PROVIDENCE – As manufacturers navigate a year marked by turbulence and tariffs, a shortage of qualified workers remains a familiar concern.
That's been the case for company leaders such as Doug Travers, manager at Herrick & White architectural woodworking in Cumberland.
Herrick & White offers its own training for workers, Travers said, but many new employees just don't seem interested in the work. He's not entirely sure why but thinks that a lack of early exposure could factor into hiring difficulties.
On Wednesday, Travers set up an informational booth at Farm Fresh Rhode Island, "hopefully to inspire kids to get into woodworking and show them the cool things that we do," he said. It's outreach that he feels is particularly important as he increasingly becomes aware of schools that don't offer woodshop classes.
"We train like crazy," Travers said, "but just to get them to come to the shop, it's tough."
Twenty-five other Rhode Island manufacturers joined Herrick & White as part of a broader push to encourage young people to consider careers in the manufacturing sector.
The gathering, hosted by Polaris MEP, took place in recognition of Manufacturing Day, with a theme of "engaging the next generation of Ocean State makers." Launched in 2011 by the Washington, D.C.-based Manufacturing Institute, this year's event marked the fifth celebration of the day in Rhode Island and brought in more than 550 students from 26 local high schools.
Christian Cowan, executive director of Polaris MEP's parent organization, the URI Research Foundation, noted the same lack of awareness highlighted by Travers.
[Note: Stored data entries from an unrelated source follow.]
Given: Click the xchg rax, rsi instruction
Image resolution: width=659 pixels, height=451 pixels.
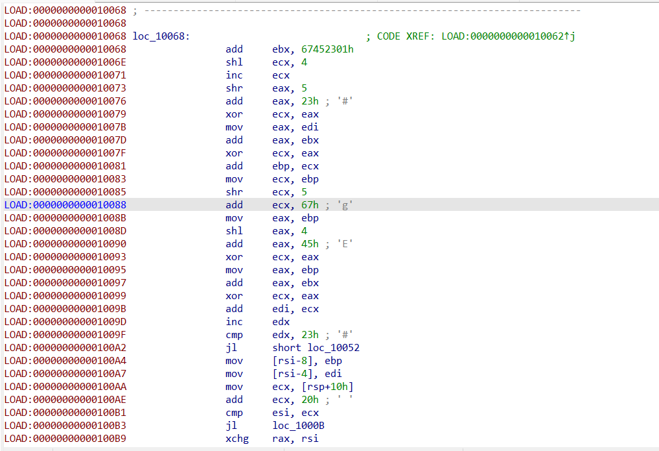Looking at the screenshot, I should 272,439.
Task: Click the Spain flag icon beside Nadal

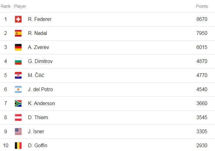Action: pos(18,33)
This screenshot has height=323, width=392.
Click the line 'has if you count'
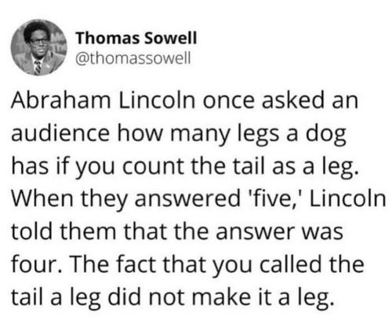[x=184, y=167]
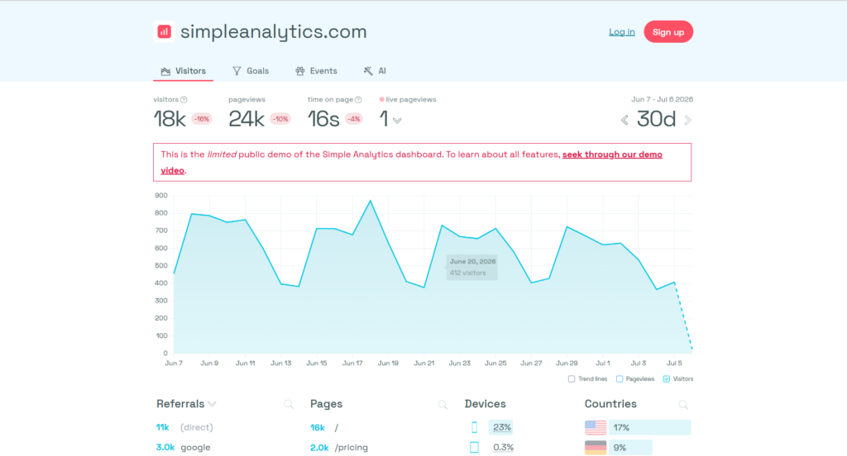
Task: Go to next 30d period arrow
Action: 687,121
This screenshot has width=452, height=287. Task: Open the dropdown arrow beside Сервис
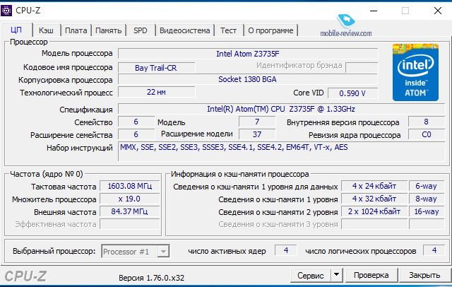336,274
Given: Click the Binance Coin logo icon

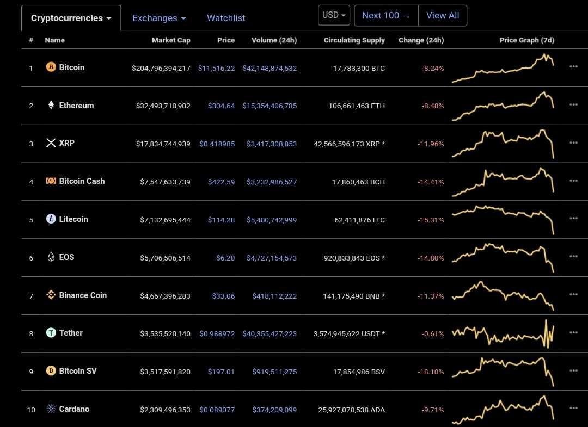Looking at the screenshot, I should [x=51, y=295].
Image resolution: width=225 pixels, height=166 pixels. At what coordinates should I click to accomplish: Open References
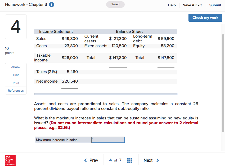pyautogui.click(x=16, y=91)
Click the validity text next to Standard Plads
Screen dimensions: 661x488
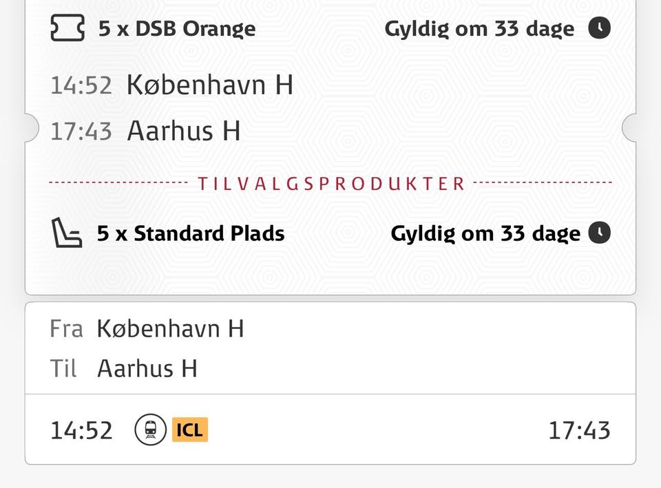pyautogui.click(x=485, y=233)
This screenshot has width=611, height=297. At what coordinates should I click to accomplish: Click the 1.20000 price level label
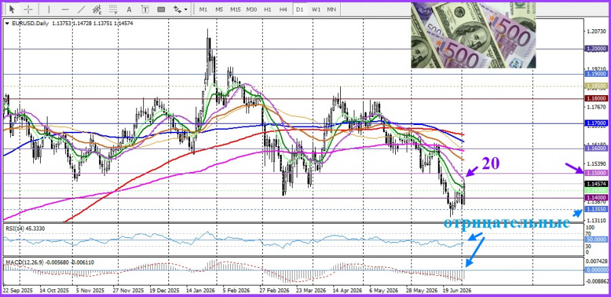(596, 48)
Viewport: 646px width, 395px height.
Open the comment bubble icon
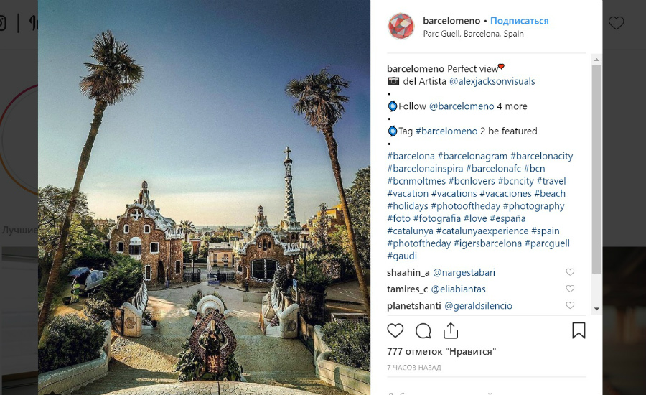pyautogui.click(x=423, y=330)
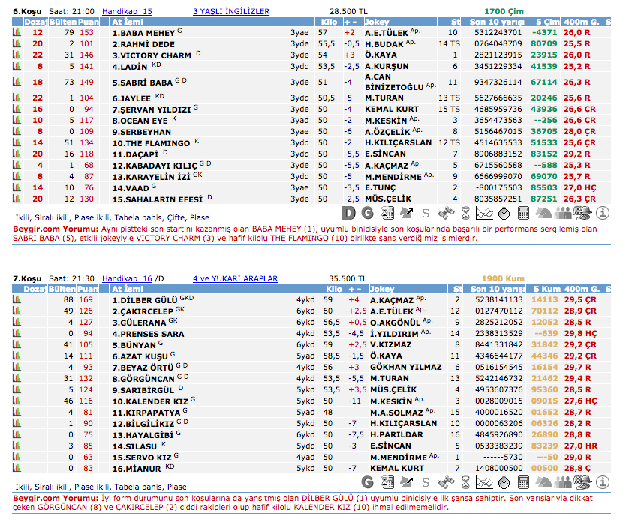
Task: Click the bar chart icon beside DİLBER GÜLÜ
Action: click(16, 300)
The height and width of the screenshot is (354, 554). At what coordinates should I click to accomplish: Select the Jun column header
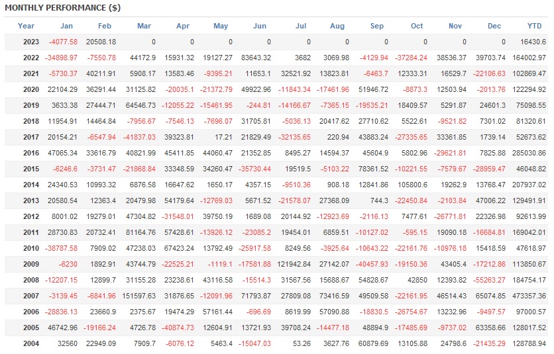pos(260,26)
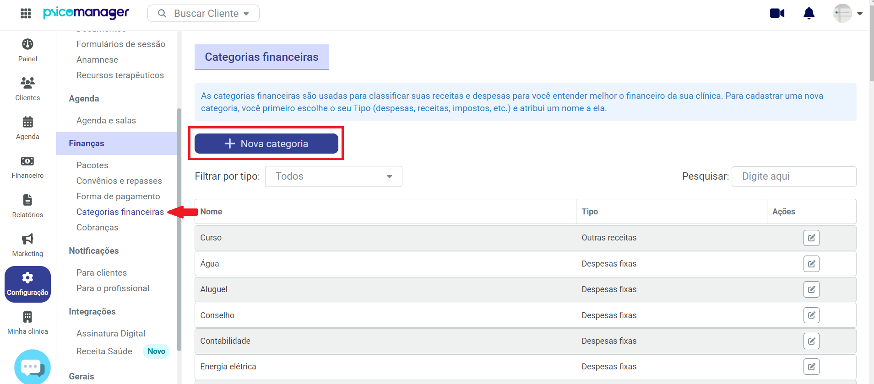
Task: Open notifications bell icon
Action: click(809, 13)
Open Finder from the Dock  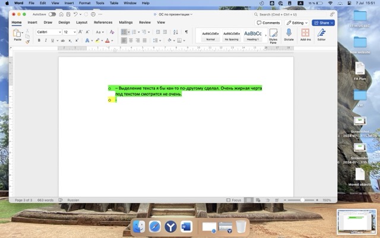[x=139, y=227]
"You'd be amazed at how few people have heard of [General Dynamics] Electric Boat," he said, despite the submarine manufacturer having thousands of employees in Rhode Island. The North Kingstown-based company was also in attendance at the Manufacturing Day event.
Rose Wood, operations assistant at Pawtucket-based Neocorp, said that like many students at the event, a manufacturing career wasn't on her radar prior to college. Wood attended the University of Rhode Island, studying textiles, fashion merchandising and design.
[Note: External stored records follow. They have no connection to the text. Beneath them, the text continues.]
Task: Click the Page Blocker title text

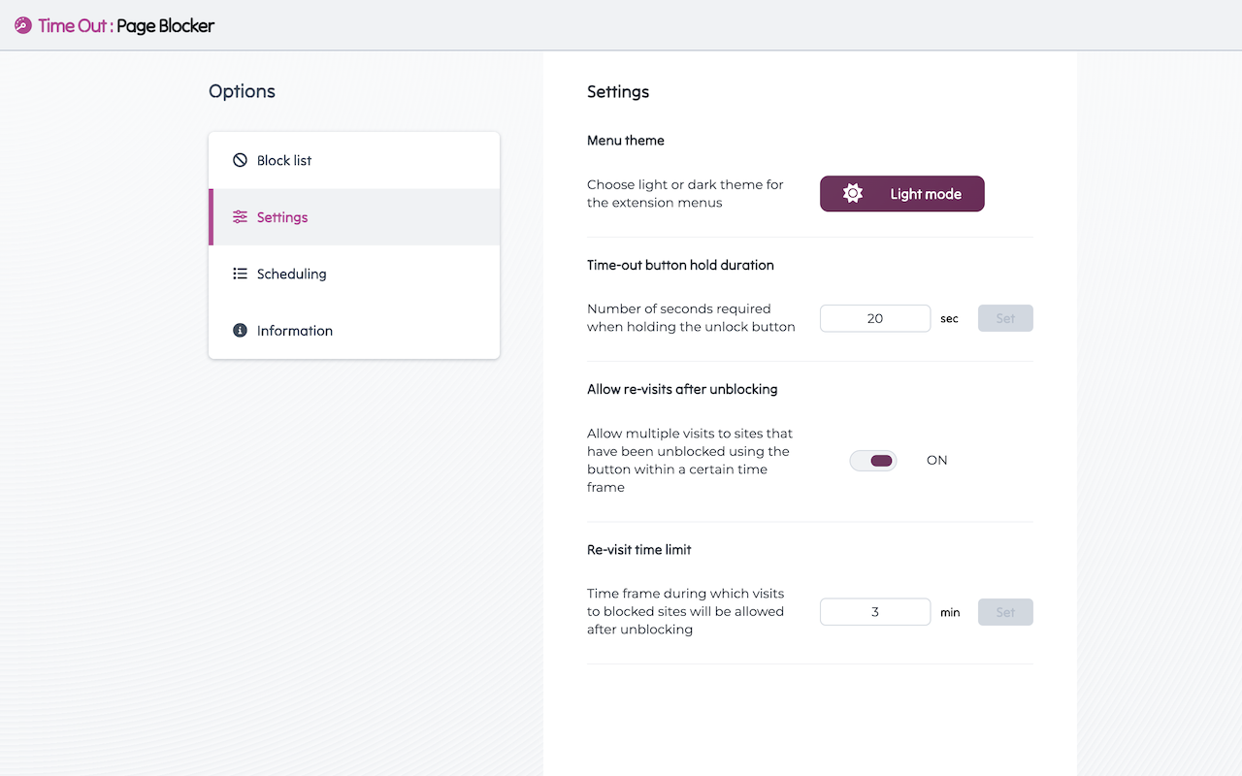Action: [165, 26]
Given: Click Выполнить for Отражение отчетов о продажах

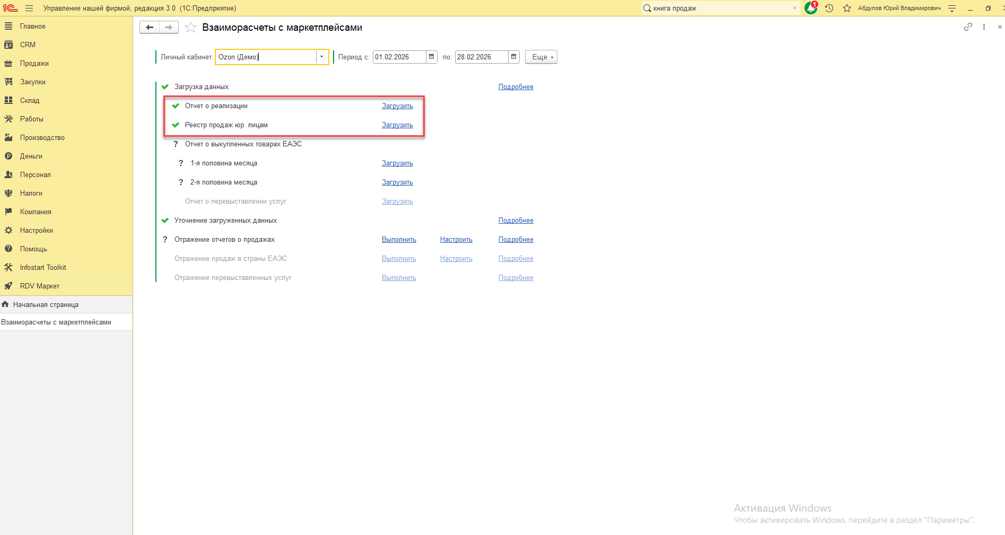Looking at the screenshot, I should click(399, 240).
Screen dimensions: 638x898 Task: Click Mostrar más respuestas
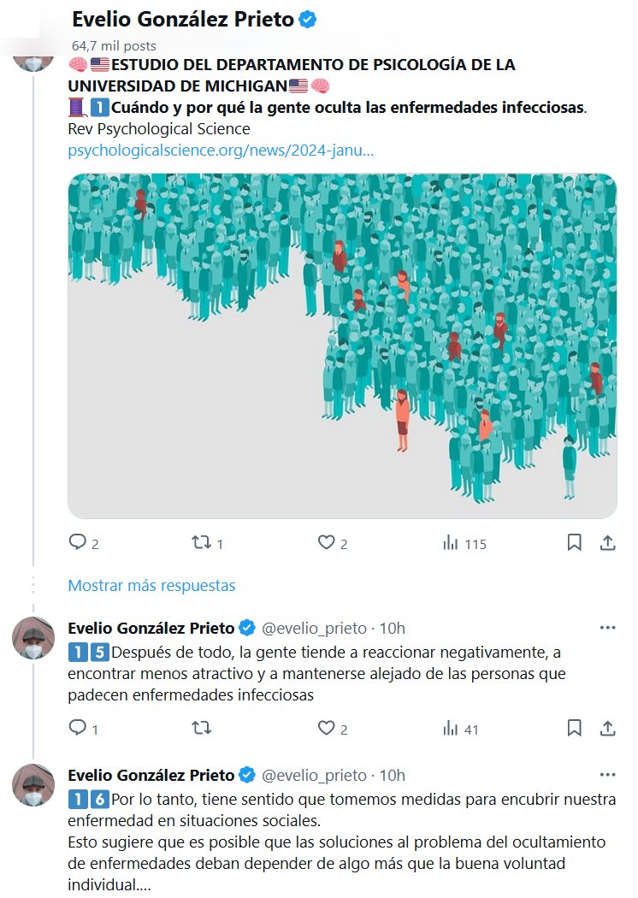click(151, 586)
When a fellow program graduate working at Neocorp contacted the department looking for an intern, Wood applied and landed the role with the rope and bungee cord manufacturer. Soon, she realized she preferred this career pathway to working in the fashion industry, as she had originally envisioned.
"I realized that there were 100-plus textile companies in the area," Wood recalled. "I thought, where were you guys at the job fairs?"
"I think [companies are] so focused on day-to-day operations that they don't get out into the world to communicate who they are and what they're doing," she added.
Meeting with students also provides manufacturers with an opportunity to shift common but often inaccurate views about today's workplaces, Wood said.
"There are a lot of misconceptions about [manufacturing careers]," she said. "I think people's ideas of manufacturing are that you're in a hot, sweaty, dirty factory building. But we're not in the 1800s. There are nice facilities, there are nice benefits."